CP: I think that the involvement of all the bands is a testament to the role that Jeff and Yonder played. I think that the fact that it sold out in a matter of minutes and then was moved to 1st Bank speaks volumes about the community, both on the bands’ side and on the fans’ side. This is something that would not have gone down like this even 10 years ago. Denver has evolved into the epicenter of modern, progressive bluegrass. There are lots of great pickers here but most notably is that it’s just packed with fans. We are all so grateful for this amazing fanbase for being so supportive of the bands but also of each other. One of the most amazing parts is seeing the community form around the band, and then they are a community unto themselves, supporting each other in hard times, becoming true, deep friends — That’s a heavy thing. Yonder started all of that and that’s flourishing more here in Denver than anywhere else. I think it’s a full-circle aspect of this event that it’s here. This is the place where it has the most gravity and this is the home to the music and the music scene that these guys created.
303 Magazine: Do you know if What The Night Brings will be a collaborative experience, or will each band have a slot to play?
CP: It’s gonna be quite a feat to pull off. This is not about the individual bands, this is about Jeff and the community and the fans, so whatever it is will be great. I think that we’re all going to get a short spot with a few songs and then I would be blown away if there weren’t loads of collaboration. The cool thing about it is it’s such an unprecedented collection of the bands and such a perfect representation of what I keep referring to — this scene that Yonder absolutely created. It’s hard to imagine what the music world would be like if those guys hadn’t come around. Yonder was the band that took bluegrass to the masses. This is the scene that they’ve created, both the fans and the bands. I’ll be surprised if you ever see this collection of musicians in one place on one night all backing one central cause. It’s a once-in-a-lifetime thing.
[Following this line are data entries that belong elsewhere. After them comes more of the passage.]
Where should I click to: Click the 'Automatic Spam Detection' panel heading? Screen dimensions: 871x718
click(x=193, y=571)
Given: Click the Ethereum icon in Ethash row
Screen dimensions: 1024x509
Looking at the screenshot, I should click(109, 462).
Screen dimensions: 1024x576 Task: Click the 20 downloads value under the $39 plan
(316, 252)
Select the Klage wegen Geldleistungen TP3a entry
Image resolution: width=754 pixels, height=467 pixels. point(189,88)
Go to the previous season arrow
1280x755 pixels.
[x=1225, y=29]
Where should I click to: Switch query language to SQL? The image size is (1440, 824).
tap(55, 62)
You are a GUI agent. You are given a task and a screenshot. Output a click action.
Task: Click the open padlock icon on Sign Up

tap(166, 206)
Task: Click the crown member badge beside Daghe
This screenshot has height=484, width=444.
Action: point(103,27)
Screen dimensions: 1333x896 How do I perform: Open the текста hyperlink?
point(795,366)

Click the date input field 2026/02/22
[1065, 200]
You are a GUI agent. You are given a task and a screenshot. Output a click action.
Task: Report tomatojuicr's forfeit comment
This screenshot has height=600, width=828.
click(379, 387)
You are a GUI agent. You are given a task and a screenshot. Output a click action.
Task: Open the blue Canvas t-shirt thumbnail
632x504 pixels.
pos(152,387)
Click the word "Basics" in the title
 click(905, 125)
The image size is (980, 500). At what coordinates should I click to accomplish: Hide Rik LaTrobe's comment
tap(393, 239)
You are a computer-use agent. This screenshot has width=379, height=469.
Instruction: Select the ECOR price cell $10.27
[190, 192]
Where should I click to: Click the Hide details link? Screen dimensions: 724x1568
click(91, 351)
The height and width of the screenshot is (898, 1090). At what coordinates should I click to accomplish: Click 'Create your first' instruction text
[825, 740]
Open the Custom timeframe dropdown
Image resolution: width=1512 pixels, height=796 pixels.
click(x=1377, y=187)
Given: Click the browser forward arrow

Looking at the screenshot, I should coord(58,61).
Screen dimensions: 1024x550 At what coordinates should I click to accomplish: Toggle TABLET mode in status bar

303 Magazine: The Infamous Stringdusters are also headlining the Mission Ballroom on January 11 ahead of a full winter tour. Are you excited for that upcoming show?
CP: The Mission Ballroom — and again this is representative of the place that Denver has in the music scene — is such an amazing new venue that we have here in Denver. This is our biggest market and we’re excited. We’ve got the String Cheese guys on board as special guests and we have Trout Steak Revival opening and they’re good friends; I produced their two last albums. I’m excited to do our thing there and play a two-set show with of all our production and I can’t thing of a better place to really kick off the tour.